Every week Hannibal Tabu (two-time Eisner-winning journalist/winner of the 2012 Top Cow Talent Hunt/blogger/novelist/poet/jackass on Twitter/head honcho of Komplicated) goes to a comic book store called Comics Ink in Culver City, CA (Overland and Braddock -- hey Steve, Jason, Vince and Quislet) and grabs a whole lotta comics. These periodicals are quickly sorted (how) into two piles -- the "buy" pile (a small pile most weeks, comprised of planned purchases) and the "read" pile (often huge, often including comics that are really crappy but have some value to stay abreast of). Thursday afternoons you'll be able to get his thoughts (and they're just the opinions of one guy, so calm down, and here's some common definitions used in the column) about all of that ... which goes something like this ...

THE BUY PILE FOR AUGUST 14, 2013

Astro City #3 (Vertigo/DC Comics)

Wow. You can almost see the wonderful, wonderful ending coming and it still gets you. Marella Cowper answers the phones for the world's greatest super team, The Honor Guard, and she realizes that a call she considered beneath her notice actually had more clues than expected, hiding a criminal conspiracy in the mountains of Ecuador. This leads to a series of events that are unexpected and gripping, culminating in another huge fight and unexpected heroism and ... well, in a word? "Wow." Kurt Busiek and Brent Anderson are making comics that are worth four times their weight in gold, and this issue connected on every level, delivering action, character development and plot advancement. Absolutely, brilliantly, wonderful.


Saga #13 (Image Comics)

This issue is deep in the high grass for all but fairly well-initiated readers. Star-crossed lovers Marko and Alana are troubled by the loss of his father (while being berated by his mother) on the road towards their quest, while ruthless bounty hunter The Will is crashed on a "paradise" planet with Marko's former fiancee and a rescued slave. A new set of characters on Alana's homeworld get a brief introduction, Prince Robot keeps reading and pieces move incrementally from one place to the next with almost nothing actually arriving. Damned entertaining, but perhaps only for people already four or five cups on on this flavor of Kool-Aid.

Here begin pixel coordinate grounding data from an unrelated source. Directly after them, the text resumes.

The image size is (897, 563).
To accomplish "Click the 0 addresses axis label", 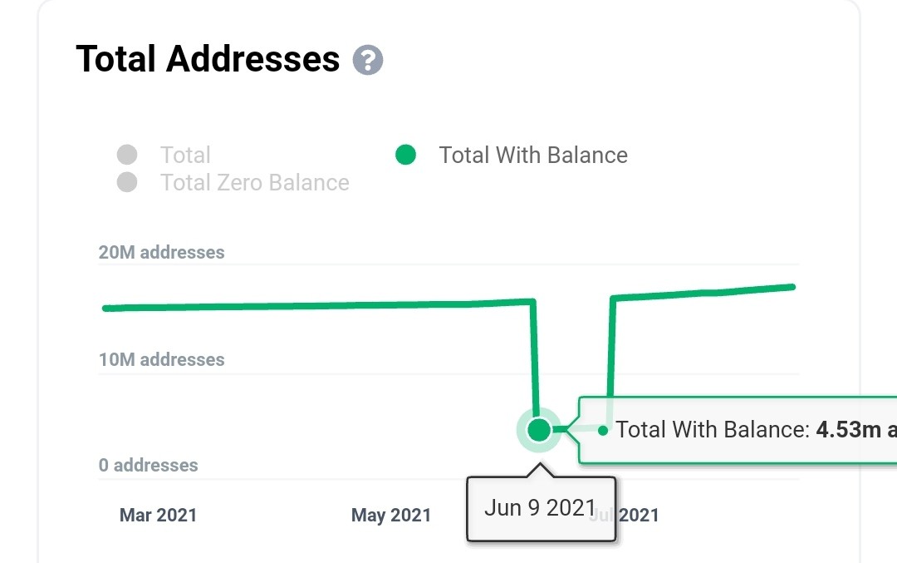I will (148, 465).
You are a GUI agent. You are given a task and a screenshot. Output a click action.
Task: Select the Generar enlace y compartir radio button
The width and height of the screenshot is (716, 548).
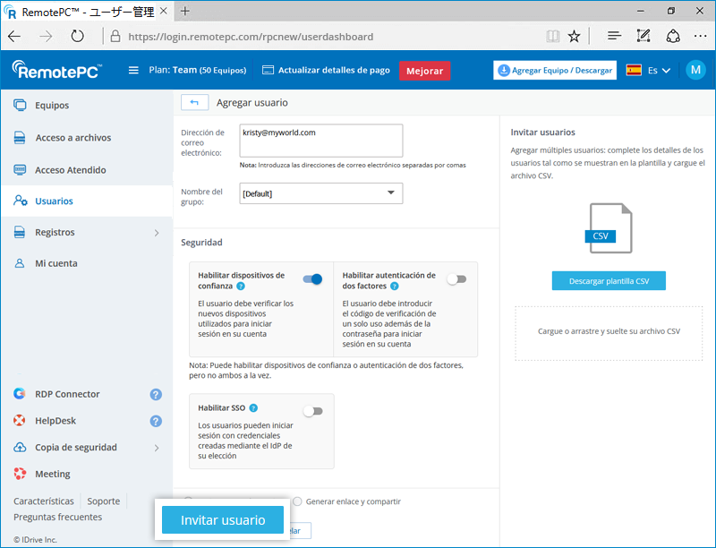(x=298, y=501)
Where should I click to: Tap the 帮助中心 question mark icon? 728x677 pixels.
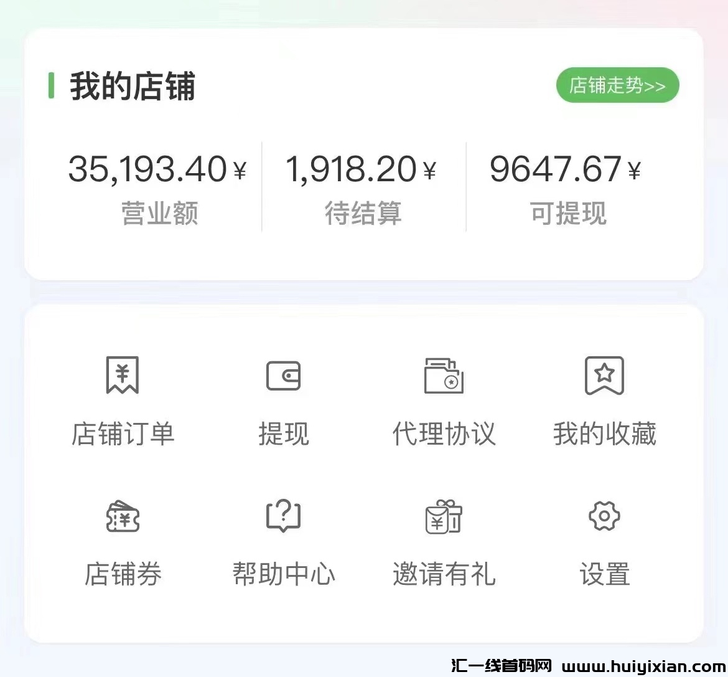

Watson And Holmes #2 (New Paradigm Studios)

The writer of this column is involved in not just the making of an issue of this series (due out in January, he's told, but we'll see) but also its marketing, so actually reviewing it would be a hugely crass conflict of interest. However, he did actually purchase it with his own money, regardless, and believes you should too.

WHAT'S THE PROGNOSIS?

Since this column is all in on "Saga," this was one hell of a week for comics.

THIS WEEK'S READ PILE

Honorable Mentions: Stuff worth noting, even if it's not good enough to buy

"Red Sonja" #2 was almost as good as the dazzling debut, as the busty barbarian has a fairly well done battle against forces hell bent on slaughter. Gail Simone's plot throws a wicked curve your way (read it twice to let it sink in), but the pacing's off by just a bit and the non-Sonja battle artwork could be a little more dynamic. Super effective flashback, though.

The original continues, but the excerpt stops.